[torquedev] Patch for Torque MOM to set the locked memory limit
Brock Palen
brockp at umich.edu
Fri Aug 17 10:29:53 MDT 2007
You don't need this. (the following is credit to garrick)
All child processes of pbs_mom inherit its limits that pbs_mom was
started under.
We use openmpi+ofed+torque+tm all the time, all we do is in
/etc/init.d/pbs_mom
we added:
ulimit -l 1048576
Before we start the pbs_mom, pbs_mom will start with these limits,
and thus any process created by the mom (a openmpi job) will also
have a limit of 1GB.
Its a pain, but its simple.
Brock Palen
Center for Advanced Computing
brockp at umich.edu
(734)936-1985
On Aug 17, 2007, at 12:03 PM, Eygene Ryabinkin wrote:
> Good day.
>
> After some days spent with OpenMPI and Torque I came up with the
> patch that enables Torque MOM to set the locked memory limits for
> the tasks it is spawning. The rationale behind this is that OpenMPI
> needs more locked memory than the default 32K (RHEL 4.4). Setting
> it via /etc/security/limits.conf doesn't help when one is using
> mpiexec-like tool that uses Torque/PBS API to spawn jobs, because
> PAM subsystem isn't used in this case.
>
> Sure, there is the option to set the value via the init.d script
> and jobs spawned by MOM will inherit the values. But we can do it
> later on the per-queue basis, so the programmatic way is a bit
> better.
>
> The patch follows, it was made and tested for Torque 2.1.8.

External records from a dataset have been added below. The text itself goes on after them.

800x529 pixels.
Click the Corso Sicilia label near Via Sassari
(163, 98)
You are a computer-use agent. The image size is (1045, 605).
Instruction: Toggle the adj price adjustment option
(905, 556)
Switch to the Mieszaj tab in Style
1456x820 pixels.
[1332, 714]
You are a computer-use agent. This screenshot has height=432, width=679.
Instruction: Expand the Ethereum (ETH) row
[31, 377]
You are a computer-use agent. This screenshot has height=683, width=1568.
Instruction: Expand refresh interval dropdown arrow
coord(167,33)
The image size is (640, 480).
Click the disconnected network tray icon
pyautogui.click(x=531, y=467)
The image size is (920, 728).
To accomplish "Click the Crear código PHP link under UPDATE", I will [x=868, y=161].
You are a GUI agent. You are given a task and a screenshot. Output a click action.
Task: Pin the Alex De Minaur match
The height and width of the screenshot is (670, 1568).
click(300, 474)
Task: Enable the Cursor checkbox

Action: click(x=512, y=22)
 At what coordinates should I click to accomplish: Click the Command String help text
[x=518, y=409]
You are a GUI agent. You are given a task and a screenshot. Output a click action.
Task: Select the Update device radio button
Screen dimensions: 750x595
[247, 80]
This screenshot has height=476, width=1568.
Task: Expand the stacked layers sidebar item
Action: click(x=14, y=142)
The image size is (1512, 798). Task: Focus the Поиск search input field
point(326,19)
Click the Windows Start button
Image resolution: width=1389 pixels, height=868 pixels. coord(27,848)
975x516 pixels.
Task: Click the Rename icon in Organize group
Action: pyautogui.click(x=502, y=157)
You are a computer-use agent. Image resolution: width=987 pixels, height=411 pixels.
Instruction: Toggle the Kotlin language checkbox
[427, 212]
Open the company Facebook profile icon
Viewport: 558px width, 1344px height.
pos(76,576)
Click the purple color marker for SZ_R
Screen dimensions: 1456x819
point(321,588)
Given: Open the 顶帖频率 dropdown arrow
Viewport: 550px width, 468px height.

> Documentation wan't touched yet.
>
> -----
>> From 437073e7a4972c616f6c55ec9855bbd03e4da59e Mon Sep 17 00:00:00
>> 2001
> From: Eygene Ryabinkin <rea+maui at grid.kiae.ru>
> Date: Fri, 17 Aug 2007 17:30:08 +0400
> Subject: [PATCH] Customize locked memory size limit for Torque MOM.
>
> Some software, most notably OpenMPI, demands very high setting for
> the locked memory limit in Linux. The usual value of 32K is not
> sufficient even for OpenMPI's MPI initialization on EM64T.
>
> New argument named 'rlimit_memlock' was introduced for the pbs_mom
> configuration file. It specifies the amount of the memory in
> kilobytes that will be available to the non-root entities in the
> mlock()/mlockall() operations. Negative values requests an infinite
> limit to be set.
>
> It would be nice to have this limit to be set on the per-queue
> basis, but it requires more coding and I am not going to do it now.
> But this is good TODO entry: add per-queue limits that override
> the MOM's defaults (if any).
>
> Signed-off-by: Eygene Ryabinkin <rea+maui at grid.kiae.ru>
> ---
> src/resmom/linux/mom_mach.c | 39 ++++++++++++++++++++++++++++++++
> +++++++
> src/resmom/mom_main.c | 24 ++++++++++++++++++++++++
> 2 files changed, 63 insertions(+), 0 deletions(-)
>
> diff --git a/src/resmom/linux/mom_mach.c b/src/resmom/linux/mom_mach.c
> index 1e04bac..fc015db 100644
> --- a/src/resmom/linux/mom_mach.c
> +++ b/src/resmom/linux/mom_mach.c
> @@ -176,6 +176,9 @@ extern int LOGLEVEL;
> extern char CHECKPOINT_SCRIPT[1024];
> extern char PBSNodeMsgBuf[1024];
>
> +extern long memlock_limit;
> +extern int memlock_flag;
> +
> /*
> ** external functions and data
> */
> @@ -1092,6 +1095,42 @@ int mom_set_limits(
> pres = (resource *)GET_NEXT(pjob->ji_wattr[(int)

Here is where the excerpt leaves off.